L’embarras de la Thaïlande pour accueillir le 14e sommet de l’Association des nations de l’Asie du Sud-Est (ASEAN), fait vraiment peine à voir. Le précédent gouvernement thaïlandais de Somchai avait dans un premier temps décidé de le déplacer à Chiang Mai, où il s’était lui même réfugié pour se mettre à l’abri des manifestations la PAD (chemises jaunes), puis avait fini par annoncer son ajournement pur et simple.
Aujourd’hui le gouvernement Abhisit ne semble pas plus à l’aise sur la question: la couleur des chemises à changé (les pro Thaksin de l’UDD sont vêtus de chemises rouges, mais utilisent des méthodes assez peu différentes des chemises jaune du PAD), et ils menacent à leur tour de perturber le sommet de l’ASEAN à Pattaya, si le parlement n’est pas dissout et de nouvelles élections convoquées en Thaïlande.
Le gouvernement thaïlandais avait déjà eu du mal à faire accepter par ses partenaires que, contrairement à la coutume, ce sommet se déroule en deux temps, avec d’abord fin février les réunions des 10 membres de l’Asean, puis fin avril les réunions entre les membres de l’Asean et les partenaires associés (Chine, Japon, Corée du Sud, Inde, Australie, Nouvelle-Zélande). Devant tant de tergiversations, au sein de l’ASEAN, au moins trois membres – le Vietnam, le Laos et le Cambodge – ont suggéré que la Thailande renonce à la présidence de l’ASEAN cette année . Ils avaient peut être raison au vu dont les manifestants ont rapidement débordé les forces de sécurité.
Environ 200 d’entre eux ont facilement réussi à franchir le cordon de sécurité composé de militaires, puis un deuxième cordon composé de policiers anti-émeutes armés de bâtons, qui ont opposé une faible résistance, ont constaté les journalistes de l’AFP.

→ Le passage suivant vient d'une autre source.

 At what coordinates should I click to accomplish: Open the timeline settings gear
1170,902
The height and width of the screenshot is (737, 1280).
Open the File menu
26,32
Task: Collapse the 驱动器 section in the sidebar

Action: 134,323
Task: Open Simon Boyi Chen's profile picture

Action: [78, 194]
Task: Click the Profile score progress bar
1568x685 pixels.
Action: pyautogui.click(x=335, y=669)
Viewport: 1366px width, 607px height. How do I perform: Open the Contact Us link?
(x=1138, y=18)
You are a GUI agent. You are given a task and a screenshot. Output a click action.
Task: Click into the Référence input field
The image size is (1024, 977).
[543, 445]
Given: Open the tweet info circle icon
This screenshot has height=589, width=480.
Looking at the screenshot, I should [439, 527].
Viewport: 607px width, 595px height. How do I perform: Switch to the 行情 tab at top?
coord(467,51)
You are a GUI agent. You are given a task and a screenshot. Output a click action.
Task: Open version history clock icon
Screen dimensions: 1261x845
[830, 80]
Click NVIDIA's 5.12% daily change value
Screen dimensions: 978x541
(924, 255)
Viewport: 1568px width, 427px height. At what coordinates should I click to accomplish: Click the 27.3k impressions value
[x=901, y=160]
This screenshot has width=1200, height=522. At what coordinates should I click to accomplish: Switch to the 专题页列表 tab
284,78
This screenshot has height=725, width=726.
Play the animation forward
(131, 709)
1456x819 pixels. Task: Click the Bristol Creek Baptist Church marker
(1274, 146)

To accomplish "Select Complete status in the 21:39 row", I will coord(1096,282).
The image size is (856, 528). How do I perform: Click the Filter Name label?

La crise politique n’est plus limité au sein de la sphère domestique, elle a aussi de profondes répercussions sur les affaires étrangères de la Thaïlande. Au sein de l’ASEAN, au moins trois membres ont clairement questionné les capacités de la Thailande à assumer la présidence de l’ASEAN cette année en raison de l’escalade de la violence politique . La Thaïlande est donc mis sur un pied d’égalité avec la Birmanie, dont le gouvernement avait été forcé de renoncer à sa présidence en 2005 en raison de sa crise de légitimité.
La Thaïlande, qui pouvait prétendre être un modèle de stabilité et de démocratie pour la région, se retrouve maintenant en position de faiblesse, alors que la crise économique demande au contraire un gouvernement fort.
Tout le monde est aujourd’hui d’accord pour penser que la sortie de crise sera plus rapide en Asie, mais qu’elle dépend en grande partie de l’action concertée des gouvernements. La crise financière mondiale donne donc cette année à la réunion des 10 pays de l’ASEAN une importance exceptionnelle, alors que d’habitude il s’agit plus d’une série de discussions assez formelles et sans grande conséquences. Mais en l’occurrence le sommet de Pattaya réunit justement des pays associés à l’ASEAN comme la Chine et le Japon, qui sont aussi appelés à être les principaux bailleurs de fonds de la Thaïlande dans son programme de relance des investissements et de sortie de crise.
Les deux géants asiatiques fourniront, à eux seuls, les deux tiers d’un fonds de devises de 120 millions de dollars pour venir en aide aux pays asiatiques en difficulté, et dont la création sera discutée lors du sommet. Plutôt embarrassant pour la Thaïlande, si les discussions se tiennent dans une ambiance perturbée par des manifestations hostiles. Le Japon est le plus gros partenaire commercial de l’Asie du sud-est et de la Thailande, et le premier donateur dans la région.
Tokyo a ainsi promis 15 milliards de dollars d’aide aux pays pauvres d’Asie, et prêtera en outre 100 milliards de dollars au Fonds monétaire international (FMI) pour aider les économies les plus vulnérables à surmonter la crise.
Pékin, de son côté, a promis 40 milliards de dollars au FMI et plaide pour un plus grand poids de l’Asie au sein des institutions multilatérales. Le Japon contribue à stabiliser les devises et à injecter des capitaux dans les banques en difficulté et la Chine essaie de donner un coup de fouet à sa demande intérieure.